Rising tensions over North Korea and Middle East, along with upcoming French elections, keep investors nervous and these are supportive factors for further rise in gold’s price. Firm close above $1260 zone will be seen as strong bullish signal for gold.
Support: 1263, 1257, 1255, 1250
Resistance, 1275, 1279, 1283, 1291
WTI CRUDE OIL
WTI oil posted marginally higher five-week high at $53.41 on Tuesday, after correcting lower to $52.68, following strong ascend in past three days. Doji candle that was formed on Tuesday could be seen as initial signal of rally’s stall on strongly overbought daily slow stochastic and from the fundamental side, rising US shale oil production that for now offsets strong support to the oil prices on rising geopolitical tensions.
Oil price, however, remains well supported in the near-term and could rally strongly on escalation of current political crisis, but consolidation and possible corrective easing are in near-term agenda.
No firmer signals from technical studies, will keep oil price in bullish mode for now.
Solid supports on converged 55/10SMA’s at $51.56/65 are expected to contain potential dips and keep strong bullish structure intact.
Support: 53.00, 52.68, 52.29, 51.97
Resistance: 53.41, 53.78, 54.50, 55.00
Dow Jones remains motionless for the third consecutive day and left another Doji candle that signals strong indecision. US stocks moved lower on Tuesday, on rising concerns about Syria and North Korea, but losses were limited, as investors preferred to play safe amid rising geopolitical tensions.
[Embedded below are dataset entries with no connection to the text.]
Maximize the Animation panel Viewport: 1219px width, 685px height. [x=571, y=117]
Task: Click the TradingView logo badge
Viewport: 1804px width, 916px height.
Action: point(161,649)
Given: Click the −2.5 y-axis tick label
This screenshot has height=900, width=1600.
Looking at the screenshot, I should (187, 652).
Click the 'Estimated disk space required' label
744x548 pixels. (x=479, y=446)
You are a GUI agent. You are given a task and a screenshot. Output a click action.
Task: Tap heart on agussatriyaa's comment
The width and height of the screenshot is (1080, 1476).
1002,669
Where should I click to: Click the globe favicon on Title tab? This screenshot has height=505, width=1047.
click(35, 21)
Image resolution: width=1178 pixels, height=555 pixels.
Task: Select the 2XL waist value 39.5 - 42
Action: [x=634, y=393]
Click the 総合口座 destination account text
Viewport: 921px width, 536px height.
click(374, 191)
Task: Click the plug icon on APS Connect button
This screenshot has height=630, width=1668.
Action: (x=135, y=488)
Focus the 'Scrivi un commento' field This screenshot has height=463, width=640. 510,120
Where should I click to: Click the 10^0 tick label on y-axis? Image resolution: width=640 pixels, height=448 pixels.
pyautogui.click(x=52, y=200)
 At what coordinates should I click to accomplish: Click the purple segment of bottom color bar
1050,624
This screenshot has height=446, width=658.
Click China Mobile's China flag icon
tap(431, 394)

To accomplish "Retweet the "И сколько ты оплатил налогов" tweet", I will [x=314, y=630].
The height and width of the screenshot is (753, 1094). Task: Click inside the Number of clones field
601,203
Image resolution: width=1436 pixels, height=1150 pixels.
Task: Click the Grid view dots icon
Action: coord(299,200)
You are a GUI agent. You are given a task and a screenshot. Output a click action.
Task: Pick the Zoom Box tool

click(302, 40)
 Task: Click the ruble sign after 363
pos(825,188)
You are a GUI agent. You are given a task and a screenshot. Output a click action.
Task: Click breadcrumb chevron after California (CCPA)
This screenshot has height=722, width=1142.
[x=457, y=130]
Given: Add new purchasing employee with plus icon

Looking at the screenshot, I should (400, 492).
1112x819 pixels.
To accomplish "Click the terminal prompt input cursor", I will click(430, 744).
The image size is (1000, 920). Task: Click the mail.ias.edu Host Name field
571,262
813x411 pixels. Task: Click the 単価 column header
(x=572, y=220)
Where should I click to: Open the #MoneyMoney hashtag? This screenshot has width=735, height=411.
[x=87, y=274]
Dow Jones moved within 20447/20623 range on Tuesday, but mainly stayed between converging 20/55 SMA’s that mark initial pivots at 20657/20547 respectively and sustained break of either would generate fresh near-term signal. In addition, studies on daily chart are in neutral mode and show no clear direction signal for now.
Support: 20547,20500, 20447, 20400
Resistance: 20623, 20657, 20692, 20750
FTSE index ended Tuesday’s trading positively, gaining 0.58% for the day and signalling resumption of recovery leg from 7195, after full retracing 7315/7195 downleg. Daily studies are gaining bullish momentum and signalling further upside, as index closed above daily Kijun-sen pivot at 7311 and fresh bullish extension cracked next barrier at 7343 (Fibonacci 61.8% of 7444/7179 pullback. Rising daily Tenkan-sen that contained Tuesday’s action offers strong support at 7268, as rising daily Ichimoku cloud continues to underpin recovery.
Extension and close above 7343 pivot is expected to generate another strong bullish signal.
Support: 7311, 7280, 7268, 7241
Resistance: 7343, 7381, 7400, 7444
DAX extended weak tone on Tuesday and spiked lower to hit fresh nearly two-week low at 12069, on surge through key support at 12141 (Apr 06 low / daily Kijun-sen line). However, losses proved to be short-lived, as index swiftly recovered fall on return back to 12200 zone, where Tuesday’s trading ended. The action left long-tailed Doji candle that signalled strong indecision but also signals support for potential further recovery after strong downside rejection. Firm break above daily Tenkan-sen that capped Tuesday’s action at 12440 would generate initial bullish signal, trigger stronger recovery, with regain of Monday’s high at 12296 to trigger further recovery. On the downside, daily Kijun-sen line should contain extended downticks.